Task input:

○ ○ ○ ○ ○

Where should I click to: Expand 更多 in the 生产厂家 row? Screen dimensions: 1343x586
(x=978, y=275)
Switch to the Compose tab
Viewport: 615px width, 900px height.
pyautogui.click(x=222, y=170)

○ ○ ○ ○ ○

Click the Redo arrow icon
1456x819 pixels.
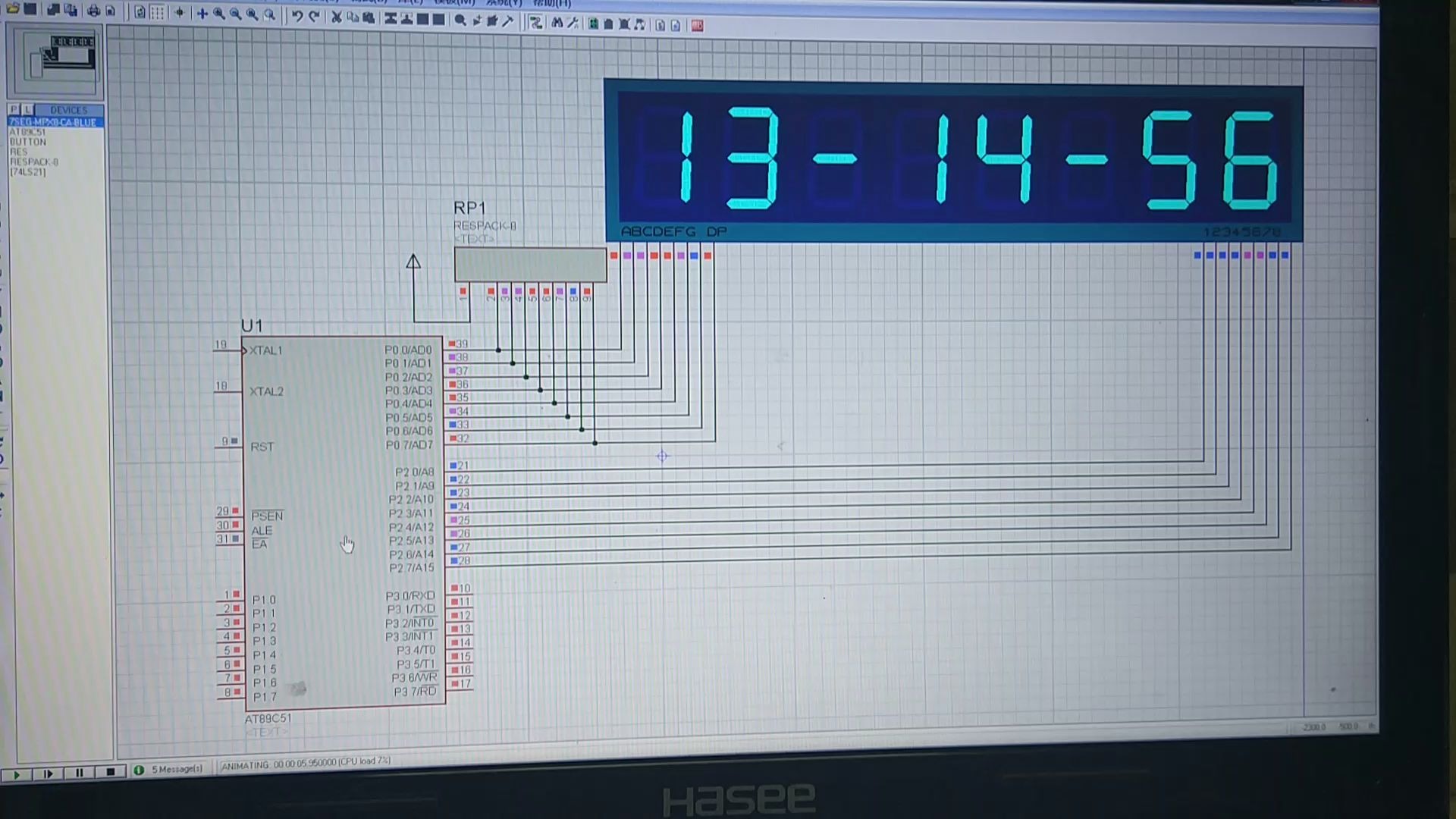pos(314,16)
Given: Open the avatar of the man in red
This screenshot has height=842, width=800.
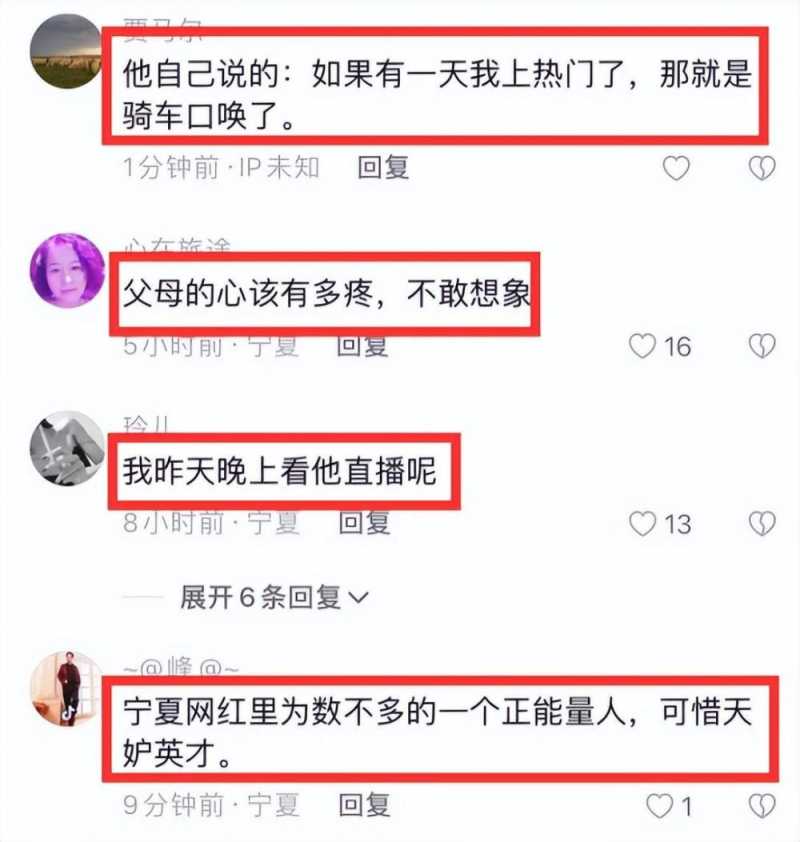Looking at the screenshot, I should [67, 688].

○ ○ ○ ○ ○

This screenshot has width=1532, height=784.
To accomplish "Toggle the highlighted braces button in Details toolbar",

○ ○ ○ ○ ○

Set exercise:
Reproduce the lines word for word, from the line with "Click the Redo arrow icon" up to and including the line with "Looking at the", and leave the pictures out.

Output for this exercise:
Click the Redo arrow icon
1456x819 pixels.
pos(314,16)
Given: Open the avatar of the man in red
This screenshot has height=842, width=800.
Looking at the screenshot, I should [67, 688].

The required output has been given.